This Is What Happens When You Report Online Harassment to the Police
Activist Emily May is no stranger to online harassment. But when she tried to report threats of violence that she'd received to law enforcement, May learned police couldn't help her.
The problem was an issue of wording.
"They will only take action if somebody says, 'I'm going to rape you at this time and in this way,'" May, co-founder and executive director of Hollaback, told Mic. This reliance on specific details, she said, means that "trolls or online harassers can have all these loopholes where they can say things that make you literally never want to leave your house again, and yet the FBI, the police aren't going to do anything to them in return."
This is in large part due to "this sense that online harassment isn't 'real' because it happens on the Internet," media technologist Deanna Zandt told Mic in an email. Such thinking culminates in the "often well-founded" fear that women will still "go through the excruciating process of recounting every piece of trauma" while ultimately failing to see the police act on their behalf, Zandt said.
It's unsurprising, then, that many women not only choose not to report their harassment to the police, but also downplay violations they experience. Zandt said law enforcement officials either don't know how to apply laws meant to protect people from harassment, or they don't care enough. "Women who do choose to report online harassment are more often than not met with the law enforcement version of a shrug," she said.
More than trolling: What happens on the Internet undeniably affects the "real" world, especially in that harassment disproportionately disadvantages and silences some populations — namely women, LGBT individuals and people of color — more than others.
"We have watched people slowly leave the space of trying to make change in the world because of online harassment," May said. It's a point that others have echoed, including journalist Michelle Goldberg, who earlier this year explored the phenomenon of feminist writers being driven off the Internet altogether by harassment for the Washington Post.

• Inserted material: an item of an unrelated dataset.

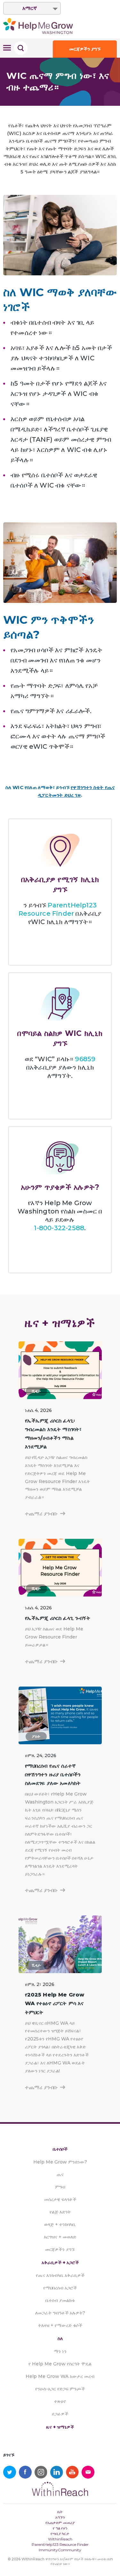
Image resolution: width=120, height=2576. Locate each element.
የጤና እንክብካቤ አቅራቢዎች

This is why, May said, it's so important to "come up with some ways to address this that's more than just telling people to 'not feed the trolls' or 'get a thicker skin.'"
But such a solution is elusive, as those who attempt to report harassment face multiple levels of incompetence. Journalist Amanda Hess wrote in 2014 that when she attempted to report rape and death threats to police, the officer handling her report asked, "What is Twitter?" May echoed that countless women have experienced (and continue to experience) similarly ignorant reactions when they attempt to report.
Credible threats: The problem, May said, is that the language of existing laws fail to "account for ever-evolving technologies and tactics to terrorize women." Loopholes in these laws enable "types of harassment that wouldn't be allowable in the workplace or even on the street."
A prime example of this failure of language is the concept of a "credible threat." In order to pursue claims of harassment, police must deem the threat "credible," although what determines credibility is seemingly up for interpretation. "The number of things I've reported or helped other people report where [authorities have] said, 'That's not a direct threat' are jaw-dropping to me," activist Jaclyn Friedman, who collaborated with Twitter to address online harassment in 2014, previously told Mic.
Anti-harassment advocate Soraya Chemaly also questions the ambiguity of the "credible threat" standard. One woman Chemaly encountered, for example, was sent illustrations in which she was being sexually assaulted, drugged and raped by her harasser. The police told the woman that her threat didn't register as credible. "She has repeatedly sent me her police reports and their feedback," Chemaly told Mic. "I think more than anything she doesn't want to feel like a crazy person, and so she needs someone to believe that she's credible. Because so many victims [are told] over and over again, 'You must be exaggerating, you must be lying, you must be crazy.'"
None of this accounts for the complex histories members of certain communities have had with police. Internet hostility may affect women from all walks of life, but women of color and LGBT-identified women run into a unique problem.
Research shows people of color face disproportionately inequitable treatment from law enforcement across the board. "Women of color are rarely believed when they report any kind of harassment or violence, and it's no different with what happens online," Zandt told Mic. "On top of that, the treatment they endure at the hands of oppressive systems run by people bringing their own bias to the table is appalling. There is basically no incentive for women of color to go to police for help, ever."
Chemaly said the bias may stem from oversimplified methods of recording offenses. "When a black women is a target of a hate crime, when she's called racist and sexist obscenities before she's assaulted, the police department usually picks one," Chemaly told Mic. "So for example, in the reporting tool, you might have to say 'this is racist' or 'this is sexist,' but you cannot say this is racist and sexist."
So what's the solution? In order for progress to happen, we must first target harassment's deep-seated cultural roots. Our society must recognize that "online harassment is real, incredibly damaging and not acceptable," as Zandt put it.
Survivors must also have clear options for recourse, including the ability to immediately respond in some way — whether to the police, in a safe and supportive community or to their harasser directly. May told Mic that providing these options will reduce the trauma for the target of harassment. She also said those who witness harassment should also be "inspired to take action and to want to support that person."
The key to fixing reporting systems may not be clear, but it's abundantly evident that the solution has to be constructed collaboratively. "Collectively we need to stand up and say this is not a behavior that is going to happen on our watch, on our Internet," May said. "And P.S., we have the right to be here."